_研读文本_

PIE框架:跨层Transcoder的高效电路发现

1. 问题背景

1.1 现有电路发现的挑战

传统电路发现方法面临严峻的计算挑战:

问题描述影响
穷举搜索对均匀采样的组件进行解释对不相关组件浪费计算
高成本解释成本随组件数线性增长无法扩展到大型模型
不精确无法识别关键跨层特征电路不完整

1.2 关键洞察

核心问题:并非所有组件对目标行为都重要,但现有方法对所有组件一视同仁。

PIE解决方案:先剪枝,再解释,最后评估。

2. PIE框架详解

2.1 框架概述

PIE代表Prune, Interpret, Evaluate,是一种CLT(Cross-Layer Transcoder)原生的端到端剪枝框架:

┌──────────────────────────────────────────────────────────────┐
│                        PIE Framework                          │
├──────────────────────────────────────────────────────────────┤
│                                                               │
│   输入: 模型 + 目标行为                                        │
│      │                                                       │
│      ▼                                                       │
│   ┌───────────────┐                                         │
│   │    Prune     │ ←── 剪枝优先于解释                       │
│   │  (特征剪枝)   │                                         │
│   └───────────────┘                                         │
│      │                                                       │
│      ▼                                                       │
│   ┌───────────────┐                                         │
│   │   Interpret   │ ←── 仅对剪枝后的特征进行解释             │
│   │  (自动解释)   │                                         │
│   └───────────────┘                                         │
│      │                                                       │
│      ▼                                                       │
│   ┌───────────────┐                                         │
│   │   Evaluate    │ ←── 行为保真度评估                       │
│   │  (解释评估)   │                                         │
│   └───────────────┘                                         │
│      │                                                       │
│      ▼                                                       │
│   输出: 高效、可信的电路                                       │
└──────────────────────────────────────────────────────────────┘

2.2 三阶段详解

2.2.1 Prune阶段

目标:识别对目标行为最重要的特征

策略:利用行为相关性进行剪枝,而非均匀采样

def prune_features(model, target_behavior, budget_k):
    """
    Prune to top-k features based on behavioral relevance.
    
    Args:
        model: Neural network with CLT
        target_behavior: Definition of target behavior
        budget_k: Number of features to keep
    
    Returns:
        pruned_features: Set of important features
    """

_数据内容_
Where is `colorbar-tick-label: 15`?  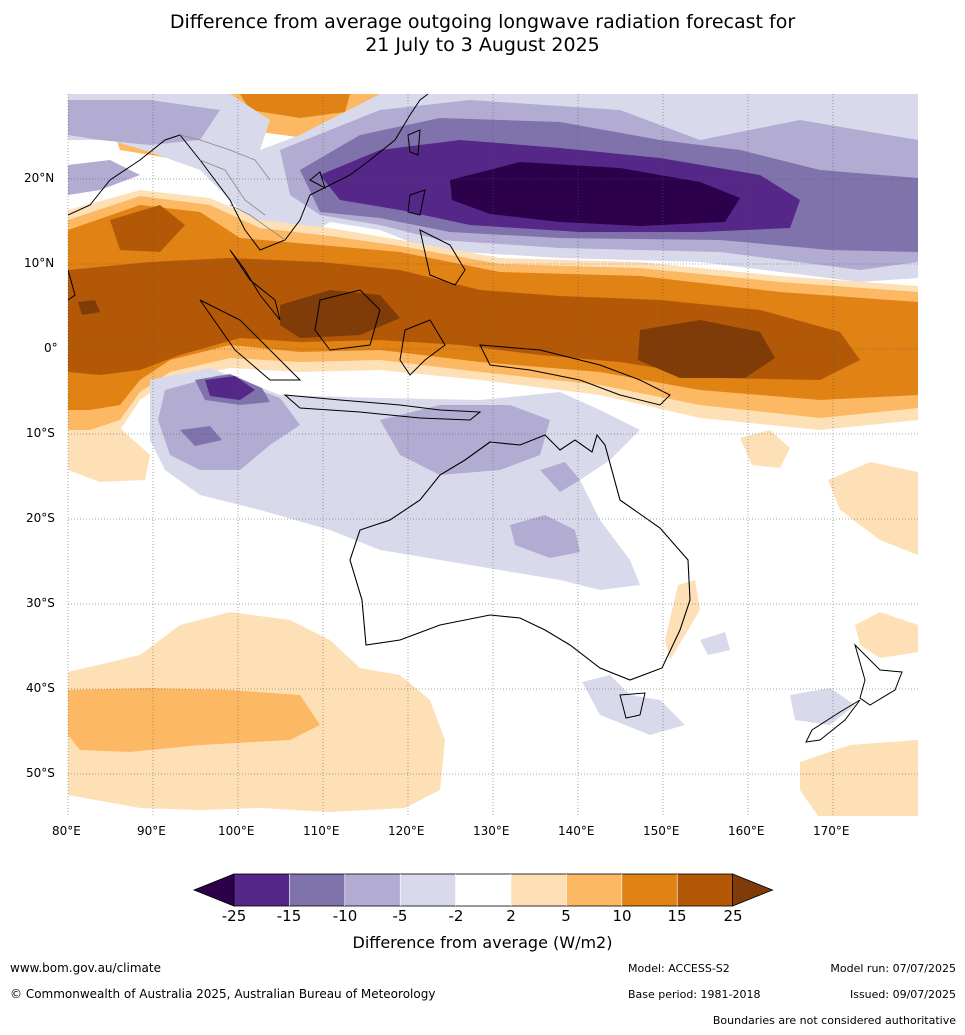
colorbar-tick-label: 15 is located at coordinates (677, 916).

_任务列表_
a – 请列出PIE框架一文中函数 prune_features 的全部参数名称。
b – 请将PIE框架一文中以“PIE代表Prune, Interpret, Evaluate”开头的段落改写为列表形式,并保留其主要事实。
c – 请根据PIE框架一文回答以下问题:
(i) PIE解决方案中三个步骤的先后顺序是什么?
(ii) Interpret阶段仅对哪些特征进行解释?
(iii) Prune阶段采用什么策略进行剪枝?

_逐项解答_
a – model、target_behavior、budget_k

b –
- 名称含义:Prune、Interpret、Evaluate
- 框架类型:端到端剪枝框架
- 特点:CLT(Cross-Layer Transcoder)原生

c –
(i) 先剪枝,再解释,最后评估。
(ii) 仅对剪枝后的特征进行解释。
(iii) 利用行为相关性进行剪枝,而非均匀采样。